*Aim of the task*:
All of the data is to be restated word for word.

*Stored data entries*:
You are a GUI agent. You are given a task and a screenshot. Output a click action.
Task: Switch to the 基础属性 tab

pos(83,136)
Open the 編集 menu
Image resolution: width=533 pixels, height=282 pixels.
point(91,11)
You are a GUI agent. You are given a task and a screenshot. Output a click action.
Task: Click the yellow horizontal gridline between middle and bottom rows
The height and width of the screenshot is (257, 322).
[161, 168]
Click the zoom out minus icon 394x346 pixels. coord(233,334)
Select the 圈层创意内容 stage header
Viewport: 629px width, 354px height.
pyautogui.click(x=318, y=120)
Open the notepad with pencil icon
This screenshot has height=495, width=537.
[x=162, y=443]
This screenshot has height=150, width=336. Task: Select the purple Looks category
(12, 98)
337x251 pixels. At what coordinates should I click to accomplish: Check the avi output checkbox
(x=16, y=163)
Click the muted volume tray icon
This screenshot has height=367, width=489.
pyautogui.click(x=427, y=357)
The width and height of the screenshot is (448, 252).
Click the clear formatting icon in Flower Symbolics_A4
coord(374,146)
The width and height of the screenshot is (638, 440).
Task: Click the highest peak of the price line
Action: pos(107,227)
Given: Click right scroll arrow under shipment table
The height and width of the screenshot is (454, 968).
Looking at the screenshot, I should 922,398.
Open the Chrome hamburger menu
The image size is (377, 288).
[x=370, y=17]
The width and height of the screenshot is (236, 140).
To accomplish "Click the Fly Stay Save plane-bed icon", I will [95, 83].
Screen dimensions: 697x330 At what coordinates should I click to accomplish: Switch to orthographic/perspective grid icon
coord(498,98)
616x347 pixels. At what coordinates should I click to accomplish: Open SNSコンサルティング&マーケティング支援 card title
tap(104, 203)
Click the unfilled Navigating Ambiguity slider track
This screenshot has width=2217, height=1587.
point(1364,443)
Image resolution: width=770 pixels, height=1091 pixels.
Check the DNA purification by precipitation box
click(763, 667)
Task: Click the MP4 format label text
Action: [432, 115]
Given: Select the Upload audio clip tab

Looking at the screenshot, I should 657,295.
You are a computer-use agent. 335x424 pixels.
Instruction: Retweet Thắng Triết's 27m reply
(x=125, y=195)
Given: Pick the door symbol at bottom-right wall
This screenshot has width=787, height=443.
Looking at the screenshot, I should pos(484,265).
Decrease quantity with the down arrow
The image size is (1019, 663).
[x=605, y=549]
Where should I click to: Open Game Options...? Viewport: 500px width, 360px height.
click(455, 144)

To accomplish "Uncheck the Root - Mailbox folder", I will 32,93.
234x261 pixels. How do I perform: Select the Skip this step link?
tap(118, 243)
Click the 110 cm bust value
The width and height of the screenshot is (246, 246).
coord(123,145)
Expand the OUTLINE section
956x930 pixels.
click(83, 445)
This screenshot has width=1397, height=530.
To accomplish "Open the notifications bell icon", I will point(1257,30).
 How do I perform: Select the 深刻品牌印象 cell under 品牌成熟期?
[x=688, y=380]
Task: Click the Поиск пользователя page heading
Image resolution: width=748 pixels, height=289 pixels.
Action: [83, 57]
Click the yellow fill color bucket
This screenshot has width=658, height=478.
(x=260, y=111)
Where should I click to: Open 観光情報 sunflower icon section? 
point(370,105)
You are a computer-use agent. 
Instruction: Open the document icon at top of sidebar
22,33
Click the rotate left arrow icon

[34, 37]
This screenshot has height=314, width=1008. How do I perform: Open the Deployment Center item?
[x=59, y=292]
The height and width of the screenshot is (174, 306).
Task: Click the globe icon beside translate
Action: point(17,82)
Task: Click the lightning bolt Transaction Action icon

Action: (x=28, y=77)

*Response to this task*:
You are a GUI agent. You are given a task and a screenshot. Output a click action.
Task: Switch to the 基础属性 tab

pos(83,136)
Open the 編集 menu
Image resolution: width=533 pixels, height=282 pixels.
point(91,11)
You are a GUI agent. You are given a task and a screenshot. Output a click action.
Task: Click the yellow horizontal gridline between middle and bottom rows
The height and width of the screenshot is (257, 322).
[161, 168]
Click the zoom out minus icon 394x346 pixels. coord(233,334)
Select the 圈层创意内容 stage header
Viewport: 629px width, 354px height.
pyautogui.click(x=318, y=120)
Open the notepad with pencil icon
This screenshot has height=495, width=537.
[x=162, y=443]
This screenshot has height=150, width=336. Task: Select the purple Looks category
(12, 98)
337x251 pixels. At what coordinates should I click to accomplish: Check the avi output checkbox
(x=16, y=163)
Click the muted volume tray icon
This screenshot has height=367, width=489.
pyautogui.click(x=427, y=357)
The width and height of the screenshot is (448, 252).
Click the clear formatting icon in Flower Symbolics_A4
coord(374,146)
The width and height of the screenshot is (638, 440).
Task: Click the highest peak of the price line
Action: pos(107,227)
Given: Click right scroll arrow under shipment table
The height and width of the screenshot is (454, 968).
Looking at the screenshot, I should 922,398.
Open the Chrome hamburger menu
The image size is (377, 288).
[x=370, y=17]
The width and height of the screenshot is (236, 140).
To accomplish "Click the Fly Stay Save plane-bed icon", I will [95, 83].
Screen dimensions: 697x330 At what coordinates should I click to accomplish: Switch to orthographic/perspective grid icon
coord(498,98)
616x347 pixels. At what coordinates should I click to accomplish: Open SNSコンサルティング&マーケティング支援 card title
tap(104, 203)
Click the unfilled Navigating Ambiguity slider track
This screenshot has width=2217, height=1587.
point(1364,443)
Image resolution: width=770 pixels, height=1091 pixels.
Check the DNA purification by precipitation box
click(763, 667)
Task: Click the MP4 format label text
Action: [432, 115]
Given: Select the Upload audio clip tab

Looking at the screenshot, I should 657,295.
You are a computer-use agent. 335x424 pixels.
Instruction: Retweet Thắng Triết's 27m reply
(x=125, y=195)
Given: Pick the door symbol at bottom-right wall
This screenshot has width=787, height=443.
Looking at the screenshot, I should pos(484,265).
Decrease quantity with the down arrow
The image size is (1019, 663).
[x=605, y=549]
Where should I click to: Open Game Options...? Viewport: 500px width, 360px height.
click(455, 144)

To accomplish "Uncheck the Root - Mailbox folder", I will 32,93.
234x261 pixels. How do I perform: Select the Skip this step link?
tap(118, 243)
Click the 110 cm bust value
The width and height of the screenshot is (246, 246).
coord(123,145)
Expand the OUTLINE section
956x930 pixels.
click(83, 445)
This screenshot has width=1397, height=530.
To accomplish "Open the notifications bell icon", I will point(1257,30).
 How do I perform: Select the 深刻品牌印象 cell under 品牌成熟期?
[x=688, y=380]
Task: Click the Поиск пользователя page heading
Image resolution: width=748 pixels, height=289 pixels.
Action: [83, 57]
Click the yellow fill color bucket
This screenshot has width=658, height=478.
(x=260, y=111)
Where should I click to: Open 観光情報 sunflower icon section? 
point(370,105)
You are a computer-use agent. 
Instruction: Open the document icon at top of sidebar
22,33
Click the rotate left arrow icon

[34, 37]
This screenshot has height=314, width=1008. How do I perform: Open the Deployment Center item?
[x=59, y=292]
The height and width of the screenshot is (174, 306).
Task: Click the globe icon beside translate
Action: point(17,82)
Task: Click the lightning bolt Transaction Action icon

Action: (x=28, y=77)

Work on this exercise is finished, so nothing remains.